**Task instructions**.
1 - Decide whether each statement below agrees with the text on biblical prophecy. Answer yes or no for (a), (b), and (c), and quote the words of the text that decide each one.
(a) In 1 John 2:18, the word the translators rendered "time" is the ordinary word for hour.
(b) The period called "the last hour" is longer than the "last days."
(c) The outline of prophetical events rests on the doctrine of the premillennial-pretribulational rapture of the Church.
2 - Extend the text on biblical prophecy below, beginning right after its final line.

The latter times: (1 Tim. 4:1): “The Sprit speaketh expressly that in the latter times some shall depart from the faith.” The idea conveyed by the expression “latter times” is a time much later in the period in which the prediction was made. If this is a reference to the prediction of the Lord concerning the false Christ which will attempt to deceive even the very elect (Matt. 24:24), then these are the latter times to the time in which Christ became incarnate, this very day of grace and salvation.
The last days (2 Tim. 3:1): “This know also, that in the last days perilous times shall come.” Paul here is looking into the future, and is describing conditions that will prevail at the close of the present period. The implication seems to be that during a period briefer than the one suggested by the former term, at the close of the dispensation of the grace of God, matters will be more perilous.
The last time (1 John 2:18): “Little children, it is the last hour.” The word “time” used here by the translators is the ordinary word for hour.
In the Gospel according to John, Martha speaks of the “last day:” as the day of resurrection (John 11:24), and the Lord Jesus uses the same expression as the time of judgment (John 12:48). See also John 6:39, 40, 44. Without doubt the end of this period of grace is suggested by the figure, “the last day.”
In his Epistle John uses a more intense word with a similar eschatological meaning, “the last hour.” He also mentions some of the characteristics of this last hour: The anti-Christ shall come, but in the hour preceding his manifestation there are to be many anti-Christs, many who are against Christ, and yet demand a rival place in the hearts of men. How characteristically true this description is of conditions today! Within the professing Church liberal theology spreads and the influence of neo-orthodoxy becomes more dominant. Outside the professing Church many heretical cults increase in size and power. Errors within and without have become a common denominator of all Christendom.
Within “the last time” of full revelation, the day of salvation, there are “latter times” when some defect from the Christian faith, when spiritism will increase, when men acting in hypocrisy will profess celibacy and practise certain dietary restrictions. Within these “latter times” there will be “last days,” a briefer period of time, in which by a comparison of 2 Timothy 3:1-8 and Romans 1:21-32, it will be seen that at its close Christendom will be morally and spiritually no better than paganism. Within these “last days” there will be a still shorter period figuratively called “the last hour,” and this hour is characterized by an anti-Christian attitude and doctrine throughout Christendom.
A Survey of Predictive Prophecy
This outline of prophetical events is based upon the doctrine of the premillennial-pretribulational rapture of the Church:
The rapture of the Church and related events.
The judgment seat of Christ.
The marriage of the Lamb.
The rise of “the beast,” the political leader of Europe.
The seventieth week of Daniel.
The manifestation of the Anti-Christ.
The great tribulation.
The second advent of Christ to earth.
The millennial kingdom.
The revolt of a satanic-human confederacy.
The dissolution of the present earth system.
The eternal state.

**Material**.
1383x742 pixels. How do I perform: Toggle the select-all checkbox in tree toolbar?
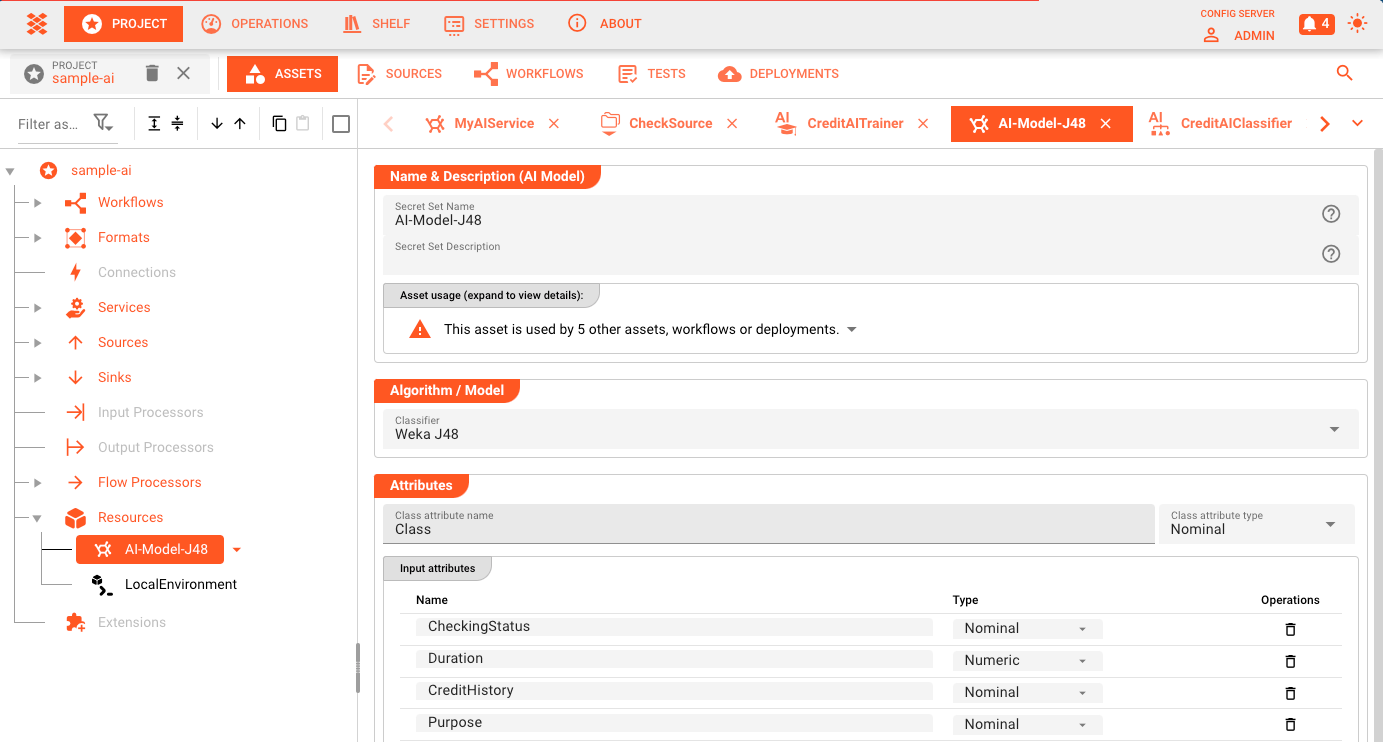click(341, 123)
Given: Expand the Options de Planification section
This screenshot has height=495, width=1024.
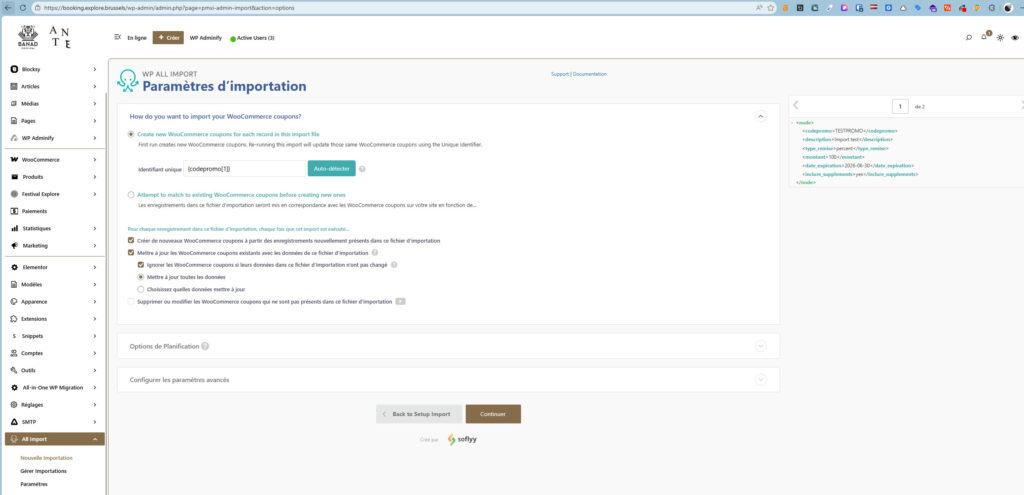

**Results of the exercise**.
1 -
(a) Yes: "The word “time” used here by the translators is the ordinary word for hour."
(b) No: "Within these “last days” there will be a still shorter period figuratively called “the last hour,”"
(c) Yes: "This outline of prophetical events is based upon the doctrine of the premillennial-pretribulational rapture of the Church"

2 -
The Value of Predictive Prophecy
The value of prophecy to the present individual student does not entirely rest upon an understanding of the consummation of God’s future purposes alone, but also upon its present influence upon his mind. character and conduct. The Spirit of God in the New Testament applies predictive prophecy in various ways to the practical life of the Christian.
It provides comfort in perplexity (John 13:31; 14:3): The disciples were puzzled by the Lord’s statement in regard to His leaving them. They thought only of a geographic change. Peter, consequently, was willing to follow the Lord to any other location. They did not understand that the Lord meant that He was going to the cross to make preparation for their eternal joy and comfort. To allay their fears, He predicted His return for them: “If I go and prepare a place for you, I will come again.” The prophecy of His return was to provide comfort for them in their trouble and bereavement. This it has done for multitudes of God’s people throughout the centuries. This same prophetical objective is seen in 1 Thessalonians 4:13-18.
It promotes stability amidst inconsistencies (Phil. 3:20; 4:3): The exhortation to be firm and resolute with which chapter four begins is a link between the hope and glory of Christ’s return and the inconsistencies in the lives of two sisters in the church at Philippi. The adverbal conjunction “therefore” with which the exhortation begins implies that in view of the expectancy of Christ’s coming and our being glorified, we should stand firm irrespective of what others may do.
The hope that we have in Christ should promote a stability that will maintain the Christian in spite of the changing conditions in the Church and in the world.
It furnishes light in darkness (2 Pet. 1:19): The Apostle Peter in this passage pictures the Christian as in a dark place (a waste, probably a desert), and the prophetic word is as a lamp shining in the loneliness and darkness of the area. This lamp will continue to shine until the Morning Star arises to announce the dawn of day.
The Christian relies by faith upon the prophecy of Scripture, and to him it is a light that will remain until the Day of Christ dawns through the coming of Christ the Morning Star, the Bright One (Rev. 22:16). As conditions in the world become more gloomy, the illumination of the Word of God upon current and future events cheers the Christian and enables him to steadfastly pursue his course with the understanding that God is Sovereign, and that He rules over all.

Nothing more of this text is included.